##### Information provided #####

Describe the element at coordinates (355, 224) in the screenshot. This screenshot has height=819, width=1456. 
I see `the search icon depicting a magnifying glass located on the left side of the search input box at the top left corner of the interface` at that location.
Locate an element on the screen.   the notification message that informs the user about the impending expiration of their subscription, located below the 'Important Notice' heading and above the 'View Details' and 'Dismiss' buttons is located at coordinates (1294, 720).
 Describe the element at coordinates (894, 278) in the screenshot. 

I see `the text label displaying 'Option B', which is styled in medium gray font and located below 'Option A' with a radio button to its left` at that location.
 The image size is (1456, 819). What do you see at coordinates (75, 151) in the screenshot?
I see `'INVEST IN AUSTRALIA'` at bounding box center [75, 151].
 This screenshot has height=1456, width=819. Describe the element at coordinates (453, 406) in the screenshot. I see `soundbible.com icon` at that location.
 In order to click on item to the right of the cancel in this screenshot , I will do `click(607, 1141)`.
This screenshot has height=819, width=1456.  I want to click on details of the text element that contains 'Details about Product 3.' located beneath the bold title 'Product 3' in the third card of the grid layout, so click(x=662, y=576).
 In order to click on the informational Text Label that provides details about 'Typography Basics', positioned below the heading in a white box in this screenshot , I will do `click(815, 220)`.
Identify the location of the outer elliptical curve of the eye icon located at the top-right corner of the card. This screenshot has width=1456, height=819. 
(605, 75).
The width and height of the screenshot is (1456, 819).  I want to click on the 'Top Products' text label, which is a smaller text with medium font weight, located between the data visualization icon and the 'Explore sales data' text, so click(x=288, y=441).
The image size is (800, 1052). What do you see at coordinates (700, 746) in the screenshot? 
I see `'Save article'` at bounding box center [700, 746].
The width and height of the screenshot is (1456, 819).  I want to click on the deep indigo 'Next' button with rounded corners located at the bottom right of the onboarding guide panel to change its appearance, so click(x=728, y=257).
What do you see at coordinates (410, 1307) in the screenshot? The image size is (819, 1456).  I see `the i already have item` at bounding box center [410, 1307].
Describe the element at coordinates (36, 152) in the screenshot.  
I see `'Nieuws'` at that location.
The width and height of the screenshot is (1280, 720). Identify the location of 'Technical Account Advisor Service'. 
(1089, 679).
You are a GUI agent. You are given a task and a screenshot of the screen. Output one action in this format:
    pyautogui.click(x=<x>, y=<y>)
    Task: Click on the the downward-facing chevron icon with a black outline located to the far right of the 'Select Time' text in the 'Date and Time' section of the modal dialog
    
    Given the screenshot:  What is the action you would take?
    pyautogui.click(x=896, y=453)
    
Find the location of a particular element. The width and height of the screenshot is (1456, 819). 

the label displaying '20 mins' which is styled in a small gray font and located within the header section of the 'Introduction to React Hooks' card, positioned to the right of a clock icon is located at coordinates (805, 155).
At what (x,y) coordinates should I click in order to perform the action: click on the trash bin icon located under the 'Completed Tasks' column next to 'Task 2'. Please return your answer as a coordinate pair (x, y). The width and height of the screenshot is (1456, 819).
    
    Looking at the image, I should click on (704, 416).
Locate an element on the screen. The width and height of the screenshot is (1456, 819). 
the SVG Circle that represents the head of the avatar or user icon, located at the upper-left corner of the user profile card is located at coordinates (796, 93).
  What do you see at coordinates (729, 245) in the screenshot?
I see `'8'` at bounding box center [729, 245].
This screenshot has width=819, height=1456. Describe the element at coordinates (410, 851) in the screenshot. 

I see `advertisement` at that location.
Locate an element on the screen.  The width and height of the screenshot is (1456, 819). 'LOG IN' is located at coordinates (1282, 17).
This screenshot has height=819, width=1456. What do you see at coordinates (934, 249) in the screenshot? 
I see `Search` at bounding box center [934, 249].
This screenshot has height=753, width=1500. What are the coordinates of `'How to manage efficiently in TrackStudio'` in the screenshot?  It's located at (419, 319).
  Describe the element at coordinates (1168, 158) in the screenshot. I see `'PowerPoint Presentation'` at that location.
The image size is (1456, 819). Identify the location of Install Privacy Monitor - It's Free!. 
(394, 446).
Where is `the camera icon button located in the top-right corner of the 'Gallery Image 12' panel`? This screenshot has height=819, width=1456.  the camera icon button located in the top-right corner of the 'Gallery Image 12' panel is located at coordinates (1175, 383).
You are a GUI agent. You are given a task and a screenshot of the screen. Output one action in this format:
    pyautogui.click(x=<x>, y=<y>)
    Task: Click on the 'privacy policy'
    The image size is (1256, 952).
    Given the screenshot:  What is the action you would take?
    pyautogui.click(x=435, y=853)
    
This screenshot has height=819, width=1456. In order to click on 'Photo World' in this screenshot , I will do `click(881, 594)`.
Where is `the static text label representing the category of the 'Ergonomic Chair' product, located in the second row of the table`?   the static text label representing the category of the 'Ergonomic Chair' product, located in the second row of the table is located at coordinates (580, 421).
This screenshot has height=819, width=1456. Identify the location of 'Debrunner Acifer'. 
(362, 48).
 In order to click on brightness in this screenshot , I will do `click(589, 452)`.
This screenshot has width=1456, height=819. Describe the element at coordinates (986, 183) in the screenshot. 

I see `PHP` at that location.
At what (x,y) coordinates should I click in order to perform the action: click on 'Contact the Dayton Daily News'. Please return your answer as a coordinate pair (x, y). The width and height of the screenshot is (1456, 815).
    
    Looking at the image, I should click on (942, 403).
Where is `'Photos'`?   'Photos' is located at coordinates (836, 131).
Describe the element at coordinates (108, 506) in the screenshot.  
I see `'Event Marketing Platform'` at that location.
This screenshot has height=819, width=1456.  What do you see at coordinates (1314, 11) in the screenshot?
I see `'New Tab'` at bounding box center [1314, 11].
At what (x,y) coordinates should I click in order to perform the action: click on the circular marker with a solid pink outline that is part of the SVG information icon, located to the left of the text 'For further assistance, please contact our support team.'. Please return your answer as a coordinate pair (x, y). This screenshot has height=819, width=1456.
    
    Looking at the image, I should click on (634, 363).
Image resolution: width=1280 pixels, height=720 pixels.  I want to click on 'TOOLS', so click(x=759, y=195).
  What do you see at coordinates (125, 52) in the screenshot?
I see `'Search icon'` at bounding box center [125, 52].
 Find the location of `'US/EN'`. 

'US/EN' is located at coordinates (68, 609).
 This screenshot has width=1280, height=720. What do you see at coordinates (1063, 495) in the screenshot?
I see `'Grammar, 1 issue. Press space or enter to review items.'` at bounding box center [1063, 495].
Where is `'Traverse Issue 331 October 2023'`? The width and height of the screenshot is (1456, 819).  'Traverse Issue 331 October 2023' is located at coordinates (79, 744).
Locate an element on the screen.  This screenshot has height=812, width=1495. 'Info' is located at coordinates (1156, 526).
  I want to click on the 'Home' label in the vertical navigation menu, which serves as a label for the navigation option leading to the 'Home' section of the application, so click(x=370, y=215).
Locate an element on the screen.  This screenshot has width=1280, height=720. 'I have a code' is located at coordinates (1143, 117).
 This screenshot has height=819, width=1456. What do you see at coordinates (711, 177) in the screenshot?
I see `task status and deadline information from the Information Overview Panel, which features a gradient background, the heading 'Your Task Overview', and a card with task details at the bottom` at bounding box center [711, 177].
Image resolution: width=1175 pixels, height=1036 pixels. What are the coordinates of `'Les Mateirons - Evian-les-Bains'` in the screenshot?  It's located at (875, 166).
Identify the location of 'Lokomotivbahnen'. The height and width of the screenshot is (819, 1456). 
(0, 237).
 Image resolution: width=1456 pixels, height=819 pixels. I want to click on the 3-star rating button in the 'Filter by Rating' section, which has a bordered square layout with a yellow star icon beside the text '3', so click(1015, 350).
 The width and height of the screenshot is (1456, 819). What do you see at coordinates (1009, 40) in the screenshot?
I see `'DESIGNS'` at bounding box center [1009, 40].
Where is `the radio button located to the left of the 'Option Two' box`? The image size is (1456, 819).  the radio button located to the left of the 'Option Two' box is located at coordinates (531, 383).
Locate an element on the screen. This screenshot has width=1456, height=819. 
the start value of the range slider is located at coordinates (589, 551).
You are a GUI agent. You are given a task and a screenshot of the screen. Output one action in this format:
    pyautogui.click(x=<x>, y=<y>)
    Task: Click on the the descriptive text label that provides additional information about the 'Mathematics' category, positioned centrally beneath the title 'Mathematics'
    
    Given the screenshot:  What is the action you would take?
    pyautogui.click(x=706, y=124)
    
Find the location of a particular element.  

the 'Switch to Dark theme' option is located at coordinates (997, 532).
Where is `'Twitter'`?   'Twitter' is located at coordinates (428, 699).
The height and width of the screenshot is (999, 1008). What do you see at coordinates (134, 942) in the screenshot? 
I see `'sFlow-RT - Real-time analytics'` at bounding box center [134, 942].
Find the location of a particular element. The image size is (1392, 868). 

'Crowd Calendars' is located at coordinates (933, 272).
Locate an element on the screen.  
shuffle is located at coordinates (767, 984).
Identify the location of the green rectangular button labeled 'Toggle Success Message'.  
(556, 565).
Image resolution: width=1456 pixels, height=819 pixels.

#####

List each line in the items above that contains the word "have".

What do you see at coordinates (410, 1307) in the screenshot? The image size is (819, 1456).  I see `the i already have item` at bounding box center [410, 1307].
Locate an element on the screen.  This screenshot has width=1280, height=720. 'I have a code' is located at coordinates (1143, 117).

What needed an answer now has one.